During the pandemic, private-equity and investment firms eyed the importance of freight and the relative toughness of fleets during troubled times. E-commerce was an important driver of freight, signaling that perhaps trucking was a consistently good bet for investment dollars. On March 25, Roadrunner said it raised $50 million from private equity sources.
M&A was largely muted in 2020, but as time went on and freight proved its worth, deals began. TFI International bought nine firms in 2020 by the end of November. In January, TFI bought UPS Freight for $800 million.

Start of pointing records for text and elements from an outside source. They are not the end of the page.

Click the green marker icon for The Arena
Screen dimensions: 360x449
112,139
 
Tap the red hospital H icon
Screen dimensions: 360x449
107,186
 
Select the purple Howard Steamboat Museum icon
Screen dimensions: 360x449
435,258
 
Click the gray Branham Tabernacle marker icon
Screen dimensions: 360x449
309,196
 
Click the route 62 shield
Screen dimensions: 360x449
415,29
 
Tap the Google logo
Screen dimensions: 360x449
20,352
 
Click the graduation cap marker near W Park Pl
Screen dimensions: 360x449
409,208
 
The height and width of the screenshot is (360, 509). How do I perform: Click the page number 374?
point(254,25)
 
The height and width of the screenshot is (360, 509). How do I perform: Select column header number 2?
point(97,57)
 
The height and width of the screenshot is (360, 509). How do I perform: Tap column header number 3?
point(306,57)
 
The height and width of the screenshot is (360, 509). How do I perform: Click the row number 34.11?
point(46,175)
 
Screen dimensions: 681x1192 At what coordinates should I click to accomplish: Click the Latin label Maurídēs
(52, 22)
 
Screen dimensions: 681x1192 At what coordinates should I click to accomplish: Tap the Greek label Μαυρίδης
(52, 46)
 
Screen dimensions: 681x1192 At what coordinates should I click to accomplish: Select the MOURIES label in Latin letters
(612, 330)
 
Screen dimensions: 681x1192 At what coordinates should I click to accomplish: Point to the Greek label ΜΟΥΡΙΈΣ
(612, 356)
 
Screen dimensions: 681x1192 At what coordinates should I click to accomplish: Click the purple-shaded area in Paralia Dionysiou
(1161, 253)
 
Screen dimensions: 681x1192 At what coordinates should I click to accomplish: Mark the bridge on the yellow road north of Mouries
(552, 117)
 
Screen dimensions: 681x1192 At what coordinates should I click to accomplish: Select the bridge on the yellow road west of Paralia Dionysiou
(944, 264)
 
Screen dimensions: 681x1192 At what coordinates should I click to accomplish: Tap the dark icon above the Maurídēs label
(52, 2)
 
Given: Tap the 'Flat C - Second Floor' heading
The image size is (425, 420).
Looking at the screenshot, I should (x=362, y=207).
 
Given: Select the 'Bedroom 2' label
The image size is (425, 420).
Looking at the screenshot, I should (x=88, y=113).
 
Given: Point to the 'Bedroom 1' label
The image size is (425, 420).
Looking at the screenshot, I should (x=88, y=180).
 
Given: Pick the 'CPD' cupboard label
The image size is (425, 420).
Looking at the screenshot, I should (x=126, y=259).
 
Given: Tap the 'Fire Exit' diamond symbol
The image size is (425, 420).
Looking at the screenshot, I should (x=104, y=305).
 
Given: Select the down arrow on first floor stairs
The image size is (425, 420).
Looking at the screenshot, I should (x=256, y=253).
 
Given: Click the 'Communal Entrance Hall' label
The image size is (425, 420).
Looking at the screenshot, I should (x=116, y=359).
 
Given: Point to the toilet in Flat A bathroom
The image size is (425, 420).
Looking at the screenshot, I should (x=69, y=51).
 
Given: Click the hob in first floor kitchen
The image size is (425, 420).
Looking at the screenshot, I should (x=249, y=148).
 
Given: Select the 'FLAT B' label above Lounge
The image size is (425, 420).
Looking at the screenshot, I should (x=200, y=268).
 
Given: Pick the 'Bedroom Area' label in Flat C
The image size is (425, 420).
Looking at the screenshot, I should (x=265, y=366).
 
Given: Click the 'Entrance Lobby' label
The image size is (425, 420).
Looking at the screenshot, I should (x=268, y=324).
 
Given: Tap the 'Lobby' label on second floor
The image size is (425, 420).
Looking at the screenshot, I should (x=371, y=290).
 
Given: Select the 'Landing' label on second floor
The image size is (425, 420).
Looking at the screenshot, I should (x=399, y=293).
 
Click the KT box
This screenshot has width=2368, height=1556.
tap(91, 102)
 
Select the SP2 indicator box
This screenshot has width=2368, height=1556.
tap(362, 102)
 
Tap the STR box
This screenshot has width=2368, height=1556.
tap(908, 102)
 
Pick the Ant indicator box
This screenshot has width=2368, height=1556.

Investors and carriers seem confident.
The resurgence continues — but doesn't bubble over
Sathe pointed to pent-up demand on the part of consumers, who have accrued savings and have been the recipients of federal stimulus dollars — about $2,000 per eligible American, if 2019 income was below $75,000.
Consumers had already been spending since the summer, as lockdowns and work-from-home policies left them with plenty of opportunities to fix up their domiciles. Inventories became depleted, and trucks were dispatched from ports and warehouses to meet demand, driven up by e-commerce.
"Consumer spending is getting stronger and stronger," said Sathe.
Sales spike after early pandemic dip
Croke said such continuing trends surprised him. In 2020, he suspected the e-commerce boom would come to an end in Q1 2021, with consumers taking a break. Instead, as the economy came back to life and as vaccinations increased, freight business stayed strong.
Imports have been a big contributor to that strength, Croke said, which were up 57% in March YoY. Croke said he is hearing comparisons to a period 100 years prior, the Roaring Twenties, when a pandemic and a world war ended, and the United States had a decade of unparalleled growth before a terrible bust.
Croke said he believes contract rates will stay elevated through most of the year. Spot rates for dry vans will stay high and stable, while the next few months could see higher spot rates for flatbed and reefer. Flatbed will benefit from a boom in construction and homebuilding, while reefers will be in demand as produce season kicks off, he said.
The amalgamation of trucking-market factors has the traditional formula for boom-and-bust broken for now, Croke said.
"I don't think there is a bubble," said Croke.